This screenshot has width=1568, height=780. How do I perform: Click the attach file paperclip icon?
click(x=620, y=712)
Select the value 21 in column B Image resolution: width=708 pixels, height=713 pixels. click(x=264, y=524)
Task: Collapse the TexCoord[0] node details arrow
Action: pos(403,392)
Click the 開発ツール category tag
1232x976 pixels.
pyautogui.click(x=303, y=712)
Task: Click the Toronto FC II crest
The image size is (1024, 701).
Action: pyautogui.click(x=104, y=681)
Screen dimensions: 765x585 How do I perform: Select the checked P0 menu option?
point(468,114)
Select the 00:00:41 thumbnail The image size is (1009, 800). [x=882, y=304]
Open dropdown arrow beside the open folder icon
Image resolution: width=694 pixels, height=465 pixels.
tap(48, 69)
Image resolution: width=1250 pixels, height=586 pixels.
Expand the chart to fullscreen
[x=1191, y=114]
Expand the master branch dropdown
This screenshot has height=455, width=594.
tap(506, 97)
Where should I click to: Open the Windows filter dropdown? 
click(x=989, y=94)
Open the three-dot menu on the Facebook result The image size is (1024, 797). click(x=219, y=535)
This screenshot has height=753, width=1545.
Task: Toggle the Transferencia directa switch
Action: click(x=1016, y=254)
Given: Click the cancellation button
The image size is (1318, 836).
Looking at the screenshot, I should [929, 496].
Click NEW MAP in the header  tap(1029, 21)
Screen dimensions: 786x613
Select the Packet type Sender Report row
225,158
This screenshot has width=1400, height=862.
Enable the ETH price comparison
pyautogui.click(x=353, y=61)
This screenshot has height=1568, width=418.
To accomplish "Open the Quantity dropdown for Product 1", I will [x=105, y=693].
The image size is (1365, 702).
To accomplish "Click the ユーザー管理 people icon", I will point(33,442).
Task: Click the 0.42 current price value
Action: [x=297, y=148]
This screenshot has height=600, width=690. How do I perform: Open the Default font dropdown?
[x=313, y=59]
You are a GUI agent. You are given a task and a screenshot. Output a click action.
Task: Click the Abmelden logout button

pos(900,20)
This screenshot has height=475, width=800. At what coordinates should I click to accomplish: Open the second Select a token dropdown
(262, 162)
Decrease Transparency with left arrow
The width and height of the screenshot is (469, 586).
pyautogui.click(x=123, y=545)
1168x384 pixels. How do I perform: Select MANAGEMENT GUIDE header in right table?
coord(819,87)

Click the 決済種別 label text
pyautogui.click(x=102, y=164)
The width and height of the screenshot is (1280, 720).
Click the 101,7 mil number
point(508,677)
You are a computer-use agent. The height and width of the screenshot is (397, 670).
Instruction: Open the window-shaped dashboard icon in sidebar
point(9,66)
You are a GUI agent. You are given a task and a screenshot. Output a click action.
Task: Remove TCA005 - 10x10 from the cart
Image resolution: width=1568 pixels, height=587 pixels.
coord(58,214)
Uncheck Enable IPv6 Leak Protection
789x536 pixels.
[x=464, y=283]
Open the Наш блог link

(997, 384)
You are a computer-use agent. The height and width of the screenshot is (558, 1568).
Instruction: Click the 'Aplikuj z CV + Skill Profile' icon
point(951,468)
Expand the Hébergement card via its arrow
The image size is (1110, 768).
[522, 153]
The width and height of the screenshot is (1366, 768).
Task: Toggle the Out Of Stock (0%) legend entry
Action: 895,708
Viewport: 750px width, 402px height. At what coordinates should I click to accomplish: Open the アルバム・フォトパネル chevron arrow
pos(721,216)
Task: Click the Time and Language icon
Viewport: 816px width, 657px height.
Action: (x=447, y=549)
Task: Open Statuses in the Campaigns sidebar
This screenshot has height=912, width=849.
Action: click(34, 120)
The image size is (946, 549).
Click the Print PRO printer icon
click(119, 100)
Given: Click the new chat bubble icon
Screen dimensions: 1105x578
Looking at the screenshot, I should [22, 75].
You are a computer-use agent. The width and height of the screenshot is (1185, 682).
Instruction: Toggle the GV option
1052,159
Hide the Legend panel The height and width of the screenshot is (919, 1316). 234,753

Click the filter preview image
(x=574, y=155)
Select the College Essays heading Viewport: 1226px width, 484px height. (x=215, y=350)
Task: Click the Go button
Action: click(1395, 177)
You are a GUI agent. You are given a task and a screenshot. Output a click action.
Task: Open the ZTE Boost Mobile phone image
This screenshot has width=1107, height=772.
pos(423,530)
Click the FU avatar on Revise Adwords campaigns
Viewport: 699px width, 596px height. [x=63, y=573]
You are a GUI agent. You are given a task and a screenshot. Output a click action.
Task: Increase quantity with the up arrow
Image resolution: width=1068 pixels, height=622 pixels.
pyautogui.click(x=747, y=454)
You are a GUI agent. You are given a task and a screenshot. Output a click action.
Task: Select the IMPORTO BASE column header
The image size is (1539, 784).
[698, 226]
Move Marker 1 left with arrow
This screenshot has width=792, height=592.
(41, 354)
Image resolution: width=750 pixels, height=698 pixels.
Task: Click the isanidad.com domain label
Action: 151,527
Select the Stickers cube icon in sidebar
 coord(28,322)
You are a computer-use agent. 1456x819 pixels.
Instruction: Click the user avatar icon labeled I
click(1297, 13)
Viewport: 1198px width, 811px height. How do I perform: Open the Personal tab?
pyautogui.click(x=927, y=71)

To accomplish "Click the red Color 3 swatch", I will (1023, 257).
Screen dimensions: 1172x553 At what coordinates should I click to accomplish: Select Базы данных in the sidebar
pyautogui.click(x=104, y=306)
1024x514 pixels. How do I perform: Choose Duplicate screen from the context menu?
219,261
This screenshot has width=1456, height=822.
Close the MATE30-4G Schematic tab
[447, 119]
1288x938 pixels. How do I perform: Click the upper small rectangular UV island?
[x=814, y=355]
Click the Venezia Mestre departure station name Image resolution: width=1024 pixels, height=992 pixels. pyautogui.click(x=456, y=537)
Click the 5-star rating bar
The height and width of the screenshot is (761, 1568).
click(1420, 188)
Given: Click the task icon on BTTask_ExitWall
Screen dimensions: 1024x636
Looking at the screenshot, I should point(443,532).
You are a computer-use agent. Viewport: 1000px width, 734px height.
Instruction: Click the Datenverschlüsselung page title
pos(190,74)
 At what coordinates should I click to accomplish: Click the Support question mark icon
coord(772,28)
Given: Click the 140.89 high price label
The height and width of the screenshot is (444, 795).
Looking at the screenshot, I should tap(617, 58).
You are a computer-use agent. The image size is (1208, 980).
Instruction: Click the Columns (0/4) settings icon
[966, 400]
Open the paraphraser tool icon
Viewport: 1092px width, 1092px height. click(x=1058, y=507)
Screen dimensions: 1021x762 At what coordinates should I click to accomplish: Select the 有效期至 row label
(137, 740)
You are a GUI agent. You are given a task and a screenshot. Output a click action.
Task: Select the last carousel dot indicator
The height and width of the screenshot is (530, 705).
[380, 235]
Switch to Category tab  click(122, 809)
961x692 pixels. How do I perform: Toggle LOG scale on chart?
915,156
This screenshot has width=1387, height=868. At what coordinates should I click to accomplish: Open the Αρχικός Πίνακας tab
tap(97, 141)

__________

■ **What the task asks**: Using the listing above, locate the lines that hold "with" and copy each one.

■ **Task output**:
Decrease Transparency with left arrow
Task: Increase quantity with the up arrow
Move Marker 1 left with arrow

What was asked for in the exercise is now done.